Mandy Young has, for the past few years, conducted deeply founded research into animal behaviour with particular focus on their social structures. Mandy has learnt much from the animals she has observed: from the wild dogs she has learnt about the importance of nurturing kinship bonds, so sadly neglected in our human attempts towards self-sufficiency; and from the elephants Mandy has learnt much about mothering - the cornerstone of both human and elephant societies! Elephants can communicate ultrasonically for up to 60kms² in the right weather conditions, and 2½ years ago a group of 'orphan' elephants walked into Pongola Game Reserve to be met by the dominant bull, Ngani! These elephants were orphaned as calves when their mothers and sisters were culled, consequently they have struggled to be good mothers themselves - less protective and emotionally involved with their offspring, as with human mothers who were abandoned or neglected as children. (Mandy has applied this research to her psychotherapy practice and has drawn up definite correlations between the functioning of an elephants family unit and the patterns that define the success and happiness of human families.

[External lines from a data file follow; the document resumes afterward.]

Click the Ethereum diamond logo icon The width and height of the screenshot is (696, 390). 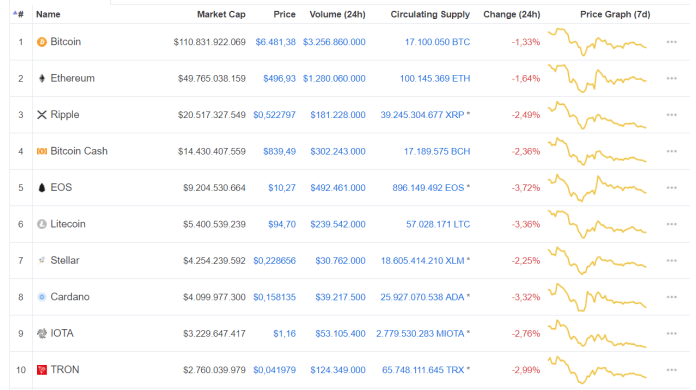tap(42, 79)
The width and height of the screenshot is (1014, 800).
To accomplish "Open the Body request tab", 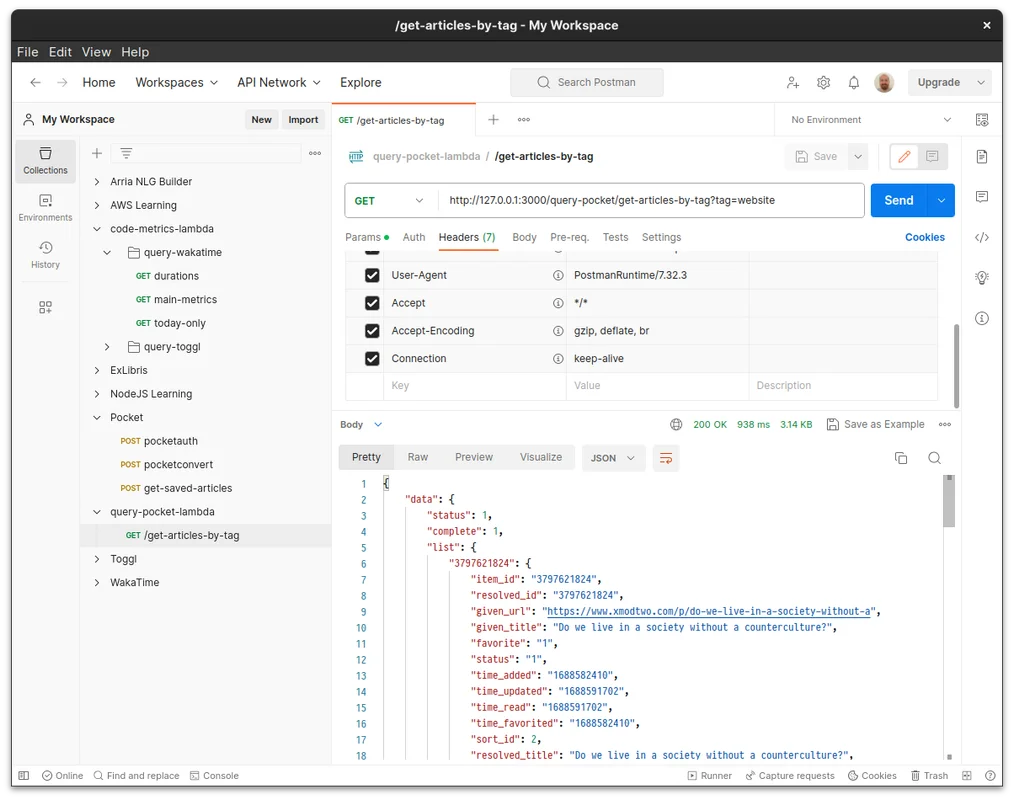I will coord(524,237).
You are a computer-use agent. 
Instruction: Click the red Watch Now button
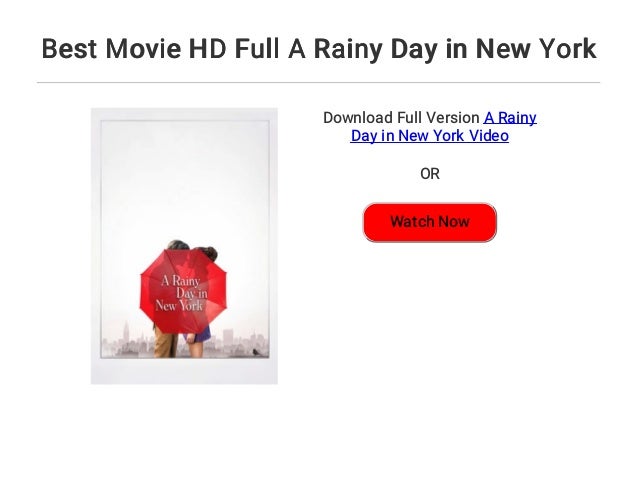tap(429, 222)
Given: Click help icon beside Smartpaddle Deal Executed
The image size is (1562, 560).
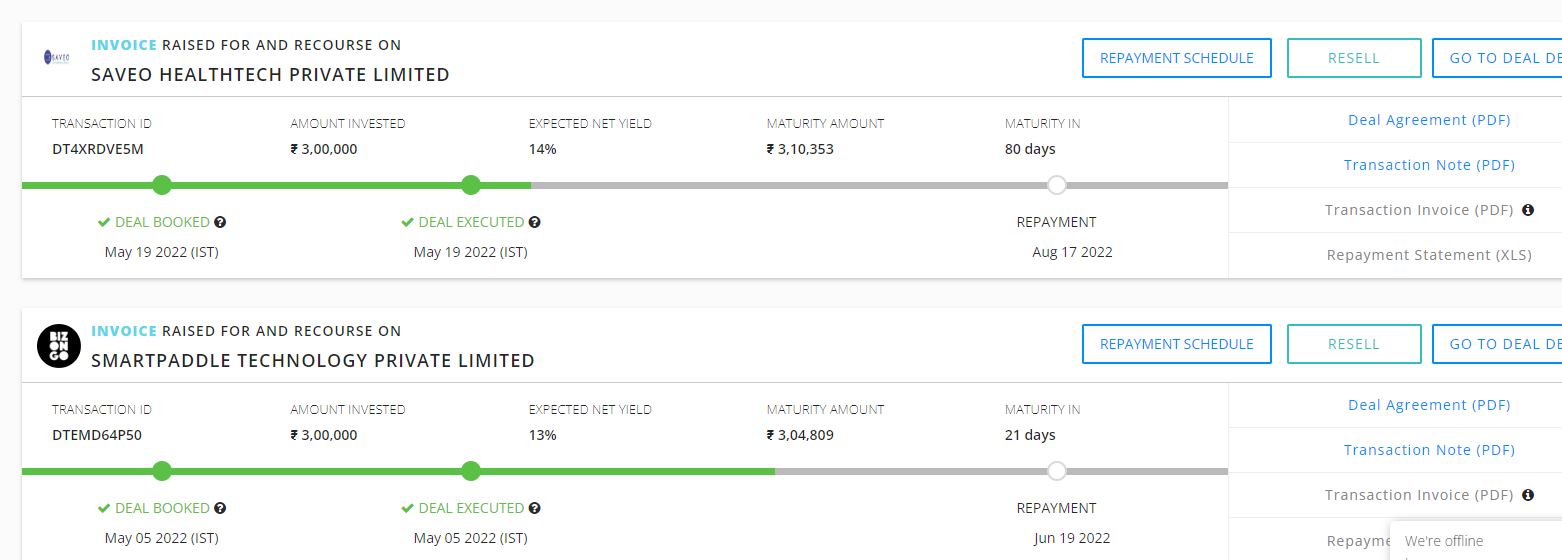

Amongst the elephants translocated from the Kruger National Park were four calves that were orphaned after their mothers were culled due to a lack of space. The orphans have grown to be badly behaved adolescents and one of the females has proved to be a disastrous mother.) Mandy uses this example to illustrate the parental similarities we share with elephants and to emphasise the importance of a nurturing upbringing. The luxurious ‘White Elephant Safari Lodge’ situated in the Pongola reserve is the base from which Mandy is developing a program for her eco-therapy workshops. Individuals, such as one of the big bulls, ‘imphi’, provide those taking part in the workshop with a string of dramatical movements and expressions, natural to him yet simply fascinating to us. Elephants aside, those taking part in the workshop are introduced to nature from undiscovered angles and perspectives. One is opened up to intricate details of the animal world, such as fascinating ant survival techniques, and shown how to apply these to ones life. You may also be shown how we can all be compared with the humble dung beetle who has an ever increasing amount of sh*t to deal with!!

The final day of the workshop is a full day excursion into the Lebombo mountains. Digs Pascoe is an expert on the region and guides you through the rural villages explaining the ways of the Zulu people and delving into ancient spiritual beliefs. Digs is active in the preservation of these cultures in the area and opens ones eyes to some extraordinary historical facts. The elephants, the area, and a bird’s eye view of ones place amongst the elements form the basis of Mandy’s quest to heal through self-discovery and recognizing our interconnectedness with each other and the world we share with other plant and animal species.